Parts of the exercise
1 - Using the blog post about not writing for a month, decide whether each statement agrees with it: (a) the idea of writing articles came up at a pastors' round table, (b) the writer had a strong interest in politics at the time, (c) the writer has produced more than 2,000 articles. Answer yes or no for each, quoting the deciding words.
2 - Write a continuation of the blog post about not writing for a month, picking up after its last sentence.

Provided passage
The Reformed Advisor

Why I Won’t Be Writing Over the Next Month

Posted on September 17, 2018 in Family by

ThinkstockPhotos-489763838-e1490767826261I started writing 10 years ago. I can remember like it was yesterday. The president of a non-profit political action group was speaking at our pastor’s round table. He was sharing about ways our group of pastors could get involved in the political process in West Virginia. One suggestion was for us to write short articles that the group could post to their website and blog.

At that point I had a minor interest in politics. I attended a rally with my family when George W. Bush came to our small neck of the woods. I knew my position on certain high level topics, and I enjoyed communicating. So I thought writing would be a great opportunity for me to help, make a difference, and get better at communicating.

Since then I’ve written more than 1,500 articles using more than 1,000,000 words to communicate a variety of topics.

Collected material
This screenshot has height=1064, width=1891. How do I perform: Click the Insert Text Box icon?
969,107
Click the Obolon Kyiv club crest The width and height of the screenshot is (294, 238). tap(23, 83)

Results for each task
1 -
(a) Yes: "One suggestion was for us to write short articles that the group could post to their website and blog."
(b) No: "At that point I had a minor interest in politics."
(c) No: "Since then I’ve written more than 1,500 articles using more than 1,000,000 words to communicate a variety of topics."

2 -
My original focus, writing about the issues of life, marriage, and religious freedom, has broadened. In addition to these topics that continue to be both controversial and essential to our culture, I frequently write about a broad range of theological topics, cultural events, and money.

I’ve had the privilege of having articles appear in local newspapers, national websites, and many different blog sites across the country.

Now it’s time to take a break, step away from writing for a short period of time.

It’s funny how life changes in ways you never fully expected. You can plan for some things, but not in a fully comprehensive way until the time comes. The season of life I currently find myself in is like that. It’s been somewhat planned for the last 2 years but, now that it’s here, there’s a lot to think through.

When my family moved to Maryland more than two years ago it was to be close to my in-laws. I don’t want to violate their privacy, but suffice it to say that it has been helpful for us to be close. And now the time has come for us to step into a greater role of serving them.

It has been an interesting discussion for my wife and I as we talk about our desire to serve her parents and help with their care. We live in an area of the country where nursing homes and care facilities are on every corner. The logical thing to do is get someone into one of these facilities rather than to alter your life in any tangible way. Especially if someone is disabled.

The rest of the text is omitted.